# Exercises
**1)** In the book listing below, write out everything from "PRÉSENTATION" down to "history of ideas.", word for word.
**2)** Which press publishes the book described in the book listing below?

R. Hamilton, Accident. A Philosophical and Literary History

Publié le par Aurelien Maignant

Ross Hamilton

Accident. A Philosophical and Literary History

 

University of Chicago Press

ISBN: 9780226817590

320 p.

46,00 $

 

PRÉSENTATION

An accidental glance at a newspaper notice causes Rousseau to collapse under the force of a vision. A car accidentally hits Giacometti, and he experiences an epiphany. Darwin introduces accident to the basic process of life, and Freud looks to accident as the expression of unconscious desire. Accident, Ross Hamilton claims, is the force that makes us modern. Tracing the story of accident from Aristotle to Buster Keaton and beyond, Hamilton’s daring book revives the tradition of the grand history of ideas.

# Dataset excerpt

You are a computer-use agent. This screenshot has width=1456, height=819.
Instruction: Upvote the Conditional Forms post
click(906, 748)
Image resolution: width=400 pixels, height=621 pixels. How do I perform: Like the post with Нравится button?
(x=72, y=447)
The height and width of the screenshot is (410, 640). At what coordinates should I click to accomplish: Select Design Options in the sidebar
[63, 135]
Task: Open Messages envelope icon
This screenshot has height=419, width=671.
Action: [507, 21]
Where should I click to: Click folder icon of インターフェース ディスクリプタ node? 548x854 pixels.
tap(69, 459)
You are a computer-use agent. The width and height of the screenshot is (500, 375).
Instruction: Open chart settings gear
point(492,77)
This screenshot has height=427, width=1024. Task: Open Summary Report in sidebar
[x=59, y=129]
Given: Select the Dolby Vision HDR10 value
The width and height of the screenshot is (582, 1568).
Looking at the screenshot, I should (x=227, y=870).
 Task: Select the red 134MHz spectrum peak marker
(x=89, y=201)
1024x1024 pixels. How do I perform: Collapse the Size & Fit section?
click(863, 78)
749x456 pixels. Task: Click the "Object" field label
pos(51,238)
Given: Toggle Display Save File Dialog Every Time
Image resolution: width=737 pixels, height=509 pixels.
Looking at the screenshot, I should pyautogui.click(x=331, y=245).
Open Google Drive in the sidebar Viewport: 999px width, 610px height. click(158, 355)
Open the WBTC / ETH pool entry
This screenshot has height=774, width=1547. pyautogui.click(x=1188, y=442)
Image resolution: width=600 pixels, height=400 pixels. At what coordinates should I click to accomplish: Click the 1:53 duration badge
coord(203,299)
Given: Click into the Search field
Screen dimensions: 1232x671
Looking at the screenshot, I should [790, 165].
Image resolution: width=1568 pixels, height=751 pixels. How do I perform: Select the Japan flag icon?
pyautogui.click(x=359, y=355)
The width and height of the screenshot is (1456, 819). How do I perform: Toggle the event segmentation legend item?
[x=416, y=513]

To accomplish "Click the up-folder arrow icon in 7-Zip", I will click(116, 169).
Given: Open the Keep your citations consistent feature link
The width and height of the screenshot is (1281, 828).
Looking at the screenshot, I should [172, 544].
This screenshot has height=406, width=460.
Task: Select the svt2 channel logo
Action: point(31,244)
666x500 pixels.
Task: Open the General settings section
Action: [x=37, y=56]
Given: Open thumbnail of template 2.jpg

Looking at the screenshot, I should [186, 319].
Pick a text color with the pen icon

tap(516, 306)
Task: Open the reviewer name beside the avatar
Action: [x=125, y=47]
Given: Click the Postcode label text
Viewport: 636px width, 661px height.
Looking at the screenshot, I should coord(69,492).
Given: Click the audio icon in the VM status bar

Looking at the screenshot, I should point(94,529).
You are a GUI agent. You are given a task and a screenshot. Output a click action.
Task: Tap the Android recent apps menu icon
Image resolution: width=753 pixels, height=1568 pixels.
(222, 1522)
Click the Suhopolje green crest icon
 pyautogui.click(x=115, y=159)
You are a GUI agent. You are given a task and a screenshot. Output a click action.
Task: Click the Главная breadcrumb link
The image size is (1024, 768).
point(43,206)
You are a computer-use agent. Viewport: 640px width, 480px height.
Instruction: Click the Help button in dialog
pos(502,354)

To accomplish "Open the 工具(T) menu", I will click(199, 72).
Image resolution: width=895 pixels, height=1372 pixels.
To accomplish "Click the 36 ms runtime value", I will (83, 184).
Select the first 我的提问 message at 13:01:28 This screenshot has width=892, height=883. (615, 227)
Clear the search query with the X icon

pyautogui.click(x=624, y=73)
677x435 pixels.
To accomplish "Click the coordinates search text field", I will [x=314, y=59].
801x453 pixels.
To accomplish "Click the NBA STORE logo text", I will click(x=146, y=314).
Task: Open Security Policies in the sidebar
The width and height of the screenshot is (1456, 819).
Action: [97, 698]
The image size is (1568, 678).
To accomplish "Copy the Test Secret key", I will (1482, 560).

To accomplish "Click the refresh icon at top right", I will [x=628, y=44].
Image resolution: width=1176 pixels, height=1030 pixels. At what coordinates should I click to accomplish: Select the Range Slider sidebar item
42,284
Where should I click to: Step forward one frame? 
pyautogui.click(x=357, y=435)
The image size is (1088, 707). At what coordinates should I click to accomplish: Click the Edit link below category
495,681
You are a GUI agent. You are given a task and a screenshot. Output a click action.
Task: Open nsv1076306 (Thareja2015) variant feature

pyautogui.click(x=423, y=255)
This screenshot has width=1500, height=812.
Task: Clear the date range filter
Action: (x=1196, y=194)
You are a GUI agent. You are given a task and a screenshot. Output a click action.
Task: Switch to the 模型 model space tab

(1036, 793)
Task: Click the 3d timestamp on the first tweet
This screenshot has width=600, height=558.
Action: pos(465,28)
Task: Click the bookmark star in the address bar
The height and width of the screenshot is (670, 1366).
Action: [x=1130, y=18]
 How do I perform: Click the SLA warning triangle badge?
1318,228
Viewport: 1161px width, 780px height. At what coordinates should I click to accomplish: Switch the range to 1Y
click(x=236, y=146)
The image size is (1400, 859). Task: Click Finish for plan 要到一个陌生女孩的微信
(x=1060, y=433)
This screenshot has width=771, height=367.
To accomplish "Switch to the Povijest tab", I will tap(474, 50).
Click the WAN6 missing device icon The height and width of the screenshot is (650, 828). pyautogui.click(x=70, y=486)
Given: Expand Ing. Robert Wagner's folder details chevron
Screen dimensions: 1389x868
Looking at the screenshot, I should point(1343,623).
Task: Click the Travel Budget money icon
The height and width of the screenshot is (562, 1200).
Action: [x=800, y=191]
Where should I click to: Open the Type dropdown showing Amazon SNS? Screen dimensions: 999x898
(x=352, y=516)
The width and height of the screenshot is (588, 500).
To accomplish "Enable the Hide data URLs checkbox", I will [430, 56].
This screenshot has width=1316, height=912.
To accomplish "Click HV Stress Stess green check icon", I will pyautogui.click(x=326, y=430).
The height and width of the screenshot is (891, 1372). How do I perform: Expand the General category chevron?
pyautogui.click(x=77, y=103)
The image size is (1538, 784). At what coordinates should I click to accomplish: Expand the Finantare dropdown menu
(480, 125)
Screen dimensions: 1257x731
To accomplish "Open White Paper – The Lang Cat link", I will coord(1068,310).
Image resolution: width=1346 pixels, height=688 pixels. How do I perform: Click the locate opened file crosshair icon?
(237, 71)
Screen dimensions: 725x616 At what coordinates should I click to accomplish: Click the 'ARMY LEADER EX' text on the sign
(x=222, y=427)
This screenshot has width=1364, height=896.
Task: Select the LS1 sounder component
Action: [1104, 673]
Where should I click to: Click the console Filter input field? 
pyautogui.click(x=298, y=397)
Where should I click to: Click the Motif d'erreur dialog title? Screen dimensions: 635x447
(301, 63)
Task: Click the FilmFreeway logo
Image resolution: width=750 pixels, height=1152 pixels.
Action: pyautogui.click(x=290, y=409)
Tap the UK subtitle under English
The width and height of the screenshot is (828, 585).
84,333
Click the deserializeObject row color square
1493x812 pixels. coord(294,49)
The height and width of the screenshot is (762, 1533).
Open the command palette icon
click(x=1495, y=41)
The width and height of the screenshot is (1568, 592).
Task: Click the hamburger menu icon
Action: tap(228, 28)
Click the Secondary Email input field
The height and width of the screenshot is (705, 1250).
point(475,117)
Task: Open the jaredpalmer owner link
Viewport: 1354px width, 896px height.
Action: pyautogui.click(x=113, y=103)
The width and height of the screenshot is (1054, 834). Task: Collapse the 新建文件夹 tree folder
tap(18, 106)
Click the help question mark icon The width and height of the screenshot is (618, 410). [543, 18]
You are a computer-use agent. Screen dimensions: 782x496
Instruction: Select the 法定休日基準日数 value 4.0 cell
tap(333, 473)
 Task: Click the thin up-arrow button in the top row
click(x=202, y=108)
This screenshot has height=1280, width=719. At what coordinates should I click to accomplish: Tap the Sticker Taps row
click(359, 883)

# Results for each task
**1)**
PRÉSENTATION

An accidental glance at a newspaper notice causes Rousseau to collapse under the force of a vision. A car accidentally hits Giacometti, and he experiences an epiphany. Darwin introduces accident to the basic process of life, and Freud looks to accident as the expression of unconscious desire. Accident, Ross Hamilton claims, is the force that makes us modern. Tracing the story of accident from Aristotle to Buster Keaton and beyond, Hamilton’s daring book revives the tradition of the grand history of ideas.

**2)** University of Chicago Press